Kocası ayağa kalktı.Cama Yaklaştı. Geri çekildi. O sırada kapı kırılacak şekilde çalınıyordu.Çocuklarda uyanmışlar ve ağlayarak salona gelmişlerdi. Birbirlerine sarılmış halde bekliyorlardı. Kapı kırılmış ve içeri giren askerlerle dolmuştu. Sonları gelmiş olmalıydı. Askerler konuşuyorlar fakat onlar anlamıyorlardı. Askerlerden biri aynı cümleyi tekrarlayıp, Elif’ e bakıyordu. Elif’in yanında duran küçük kızı çekip aldı. Ve silahını doğrulttu. Dünya durmuştu sanki. Elif, koştu. Askerin önüne kendini attı. Gümmmmmmm.
Sıçrayarak kalktı yatağından. Etrafına baktı. Yanında yatan kocasına. Sonra koşarak odadan çıktı karşıdaki odaya ulaştı. Kızı ve oğlu derin bir şekilde uyuyorlardı. Odasına döndü.Okuduğu kitap yerde ters duruyordu…
NERMİN KAÇAR
YORUMLAR
Aslında bir rüya olsa bile, gerçekelerin bilinç altında sürüklendiği savaş sahneleridiydi; en çok haberlerde savaş haberleri, yanıbşımızda patlayan savşalarla iyice huzursuz olmuşuz...

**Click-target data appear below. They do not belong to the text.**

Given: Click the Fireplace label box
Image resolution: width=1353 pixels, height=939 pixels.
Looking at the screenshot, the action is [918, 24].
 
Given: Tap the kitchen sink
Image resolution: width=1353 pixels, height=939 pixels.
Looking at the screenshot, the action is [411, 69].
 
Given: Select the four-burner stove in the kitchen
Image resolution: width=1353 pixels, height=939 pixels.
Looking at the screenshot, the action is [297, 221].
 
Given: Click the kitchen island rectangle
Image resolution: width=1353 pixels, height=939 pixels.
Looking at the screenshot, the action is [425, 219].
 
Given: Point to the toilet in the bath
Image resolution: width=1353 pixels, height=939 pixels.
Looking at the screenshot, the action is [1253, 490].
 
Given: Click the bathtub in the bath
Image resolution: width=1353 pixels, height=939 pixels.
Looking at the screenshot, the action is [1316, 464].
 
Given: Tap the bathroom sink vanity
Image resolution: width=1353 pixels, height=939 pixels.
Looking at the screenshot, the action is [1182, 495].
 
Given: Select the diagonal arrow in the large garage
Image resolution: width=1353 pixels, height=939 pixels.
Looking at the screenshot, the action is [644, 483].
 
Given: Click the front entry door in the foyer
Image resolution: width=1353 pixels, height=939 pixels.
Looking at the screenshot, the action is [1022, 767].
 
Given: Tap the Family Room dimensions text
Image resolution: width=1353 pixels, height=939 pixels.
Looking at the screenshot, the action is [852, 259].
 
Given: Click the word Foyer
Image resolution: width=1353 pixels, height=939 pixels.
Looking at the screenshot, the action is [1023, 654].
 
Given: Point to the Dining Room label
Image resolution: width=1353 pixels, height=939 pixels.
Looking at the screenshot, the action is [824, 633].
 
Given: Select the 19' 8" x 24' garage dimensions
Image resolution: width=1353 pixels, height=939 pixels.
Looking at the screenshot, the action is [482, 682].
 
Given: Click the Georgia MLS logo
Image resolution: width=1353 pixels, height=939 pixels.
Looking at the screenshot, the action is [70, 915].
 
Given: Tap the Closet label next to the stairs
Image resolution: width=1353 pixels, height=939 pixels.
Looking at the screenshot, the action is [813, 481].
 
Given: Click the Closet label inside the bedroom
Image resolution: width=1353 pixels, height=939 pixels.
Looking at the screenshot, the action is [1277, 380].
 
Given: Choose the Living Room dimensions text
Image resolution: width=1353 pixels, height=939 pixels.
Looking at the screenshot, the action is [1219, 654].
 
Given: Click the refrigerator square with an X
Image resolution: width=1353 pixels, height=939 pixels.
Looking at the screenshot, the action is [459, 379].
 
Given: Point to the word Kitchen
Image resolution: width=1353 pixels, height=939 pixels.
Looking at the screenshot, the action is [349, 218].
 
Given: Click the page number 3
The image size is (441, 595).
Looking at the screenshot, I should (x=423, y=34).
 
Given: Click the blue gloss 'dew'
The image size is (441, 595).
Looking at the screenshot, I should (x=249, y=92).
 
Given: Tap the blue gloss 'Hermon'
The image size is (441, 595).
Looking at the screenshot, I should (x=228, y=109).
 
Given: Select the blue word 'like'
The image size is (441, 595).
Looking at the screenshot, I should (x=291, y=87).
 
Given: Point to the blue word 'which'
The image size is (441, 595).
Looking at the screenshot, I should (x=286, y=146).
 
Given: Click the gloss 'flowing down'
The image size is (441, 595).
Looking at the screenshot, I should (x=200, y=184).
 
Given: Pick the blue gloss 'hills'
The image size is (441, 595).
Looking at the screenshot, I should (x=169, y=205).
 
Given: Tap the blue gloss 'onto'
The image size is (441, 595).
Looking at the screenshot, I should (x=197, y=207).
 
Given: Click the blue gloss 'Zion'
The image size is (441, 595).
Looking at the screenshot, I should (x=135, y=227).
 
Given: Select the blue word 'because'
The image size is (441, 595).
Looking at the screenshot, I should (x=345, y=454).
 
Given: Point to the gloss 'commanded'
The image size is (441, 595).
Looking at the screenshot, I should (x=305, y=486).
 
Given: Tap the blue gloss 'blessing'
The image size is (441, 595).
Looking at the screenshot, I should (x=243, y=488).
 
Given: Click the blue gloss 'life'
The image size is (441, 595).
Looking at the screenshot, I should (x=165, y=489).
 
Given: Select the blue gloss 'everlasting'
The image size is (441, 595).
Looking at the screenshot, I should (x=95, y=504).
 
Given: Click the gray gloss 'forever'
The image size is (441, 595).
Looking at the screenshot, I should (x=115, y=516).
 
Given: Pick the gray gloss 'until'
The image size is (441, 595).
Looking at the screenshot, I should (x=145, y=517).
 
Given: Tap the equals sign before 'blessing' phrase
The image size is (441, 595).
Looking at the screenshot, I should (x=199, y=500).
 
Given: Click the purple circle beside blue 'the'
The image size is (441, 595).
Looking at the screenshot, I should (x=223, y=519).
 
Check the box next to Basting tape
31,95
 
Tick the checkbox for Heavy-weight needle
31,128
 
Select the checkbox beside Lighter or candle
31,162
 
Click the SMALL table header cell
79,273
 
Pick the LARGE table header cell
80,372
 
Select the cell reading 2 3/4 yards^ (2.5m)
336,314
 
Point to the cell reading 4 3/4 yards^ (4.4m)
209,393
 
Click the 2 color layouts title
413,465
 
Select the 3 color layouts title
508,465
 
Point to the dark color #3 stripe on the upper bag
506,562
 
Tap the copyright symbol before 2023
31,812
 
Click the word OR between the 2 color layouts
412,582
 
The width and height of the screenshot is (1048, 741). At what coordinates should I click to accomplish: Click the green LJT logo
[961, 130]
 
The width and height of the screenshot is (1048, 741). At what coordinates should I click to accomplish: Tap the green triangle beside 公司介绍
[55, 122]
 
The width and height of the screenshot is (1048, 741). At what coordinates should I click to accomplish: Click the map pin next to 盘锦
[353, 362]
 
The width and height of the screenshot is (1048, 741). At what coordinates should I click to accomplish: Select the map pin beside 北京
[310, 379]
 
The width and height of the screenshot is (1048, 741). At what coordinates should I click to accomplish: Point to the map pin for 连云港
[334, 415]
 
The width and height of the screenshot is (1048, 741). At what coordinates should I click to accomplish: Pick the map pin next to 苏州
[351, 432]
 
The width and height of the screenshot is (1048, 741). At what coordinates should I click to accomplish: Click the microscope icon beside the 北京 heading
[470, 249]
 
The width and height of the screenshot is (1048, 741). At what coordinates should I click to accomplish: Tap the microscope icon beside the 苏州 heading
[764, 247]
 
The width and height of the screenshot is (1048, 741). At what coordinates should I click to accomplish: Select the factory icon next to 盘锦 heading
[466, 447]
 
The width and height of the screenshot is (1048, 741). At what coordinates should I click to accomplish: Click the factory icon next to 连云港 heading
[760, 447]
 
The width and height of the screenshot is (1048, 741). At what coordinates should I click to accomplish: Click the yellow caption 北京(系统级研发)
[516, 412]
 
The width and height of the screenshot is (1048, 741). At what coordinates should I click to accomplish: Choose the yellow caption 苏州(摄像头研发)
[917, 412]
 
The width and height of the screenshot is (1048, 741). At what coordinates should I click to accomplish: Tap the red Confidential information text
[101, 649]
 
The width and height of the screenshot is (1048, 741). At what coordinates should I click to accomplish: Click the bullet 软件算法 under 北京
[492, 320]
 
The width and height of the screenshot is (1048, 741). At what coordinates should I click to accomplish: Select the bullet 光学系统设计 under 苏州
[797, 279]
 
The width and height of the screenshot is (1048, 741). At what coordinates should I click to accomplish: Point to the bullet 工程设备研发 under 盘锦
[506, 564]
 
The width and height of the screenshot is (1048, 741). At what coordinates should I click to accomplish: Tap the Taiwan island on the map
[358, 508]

En çok problem en çok konuştuğumuz şeylerdir bir bakıma...
Renklenelim, barışalım dünya insanlarıyla el ele...
Teşekkürler...
uzun uzun bi dolu kelimelerle ana fikirden kaçıp insanın aklını karıştıracağına bir yazı, böyle duru ve konuyu dağıtmadan anlatmak asıl meziyet sanıyorum.
savaş.. dünya durana kadar hiç dinmeyecek bir kıyamet. kaç ocağı söndürdü, kaçını daha söndürecek :( uzak olsun.. ama savaşta hayatları paramparça olanları unutmadan...
kutladım.
of!...
İyi ki son küçük paragrafı yazdınız.
Kalp krizi geçirecektik nerede ise.
Yani,
savaşın kötü yüzü,
ancak bu kadar güzel anlatılabilirdi.
Tebrik ediyorum.
İnşallah,
küçücük, daracık dünyalarından sıyrılır da insanlar,
bu hikayeden ders alırlar be,
dünyaya insanlık penceresinden bakmayı başarabilirler.